Items drawn from a data source
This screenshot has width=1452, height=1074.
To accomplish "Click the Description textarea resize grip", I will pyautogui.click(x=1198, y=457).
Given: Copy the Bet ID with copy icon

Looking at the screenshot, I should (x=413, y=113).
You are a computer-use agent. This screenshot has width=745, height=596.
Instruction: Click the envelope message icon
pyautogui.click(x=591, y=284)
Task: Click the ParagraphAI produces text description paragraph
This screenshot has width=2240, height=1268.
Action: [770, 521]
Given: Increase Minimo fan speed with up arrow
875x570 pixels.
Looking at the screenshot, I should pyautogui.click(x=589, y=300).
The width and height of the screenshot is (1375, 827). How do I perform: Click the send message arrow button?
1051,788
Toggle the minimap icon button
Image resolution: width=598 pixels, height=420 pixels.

▸ What needs to be done: Pick out every line in the items above that contains the word "icon", and copy each of those lines in full.

▸ The completed task:
Given: Copy the Bet ID with copy icon
Instruction: Click the envelope message icon
Toggle the minimap icon button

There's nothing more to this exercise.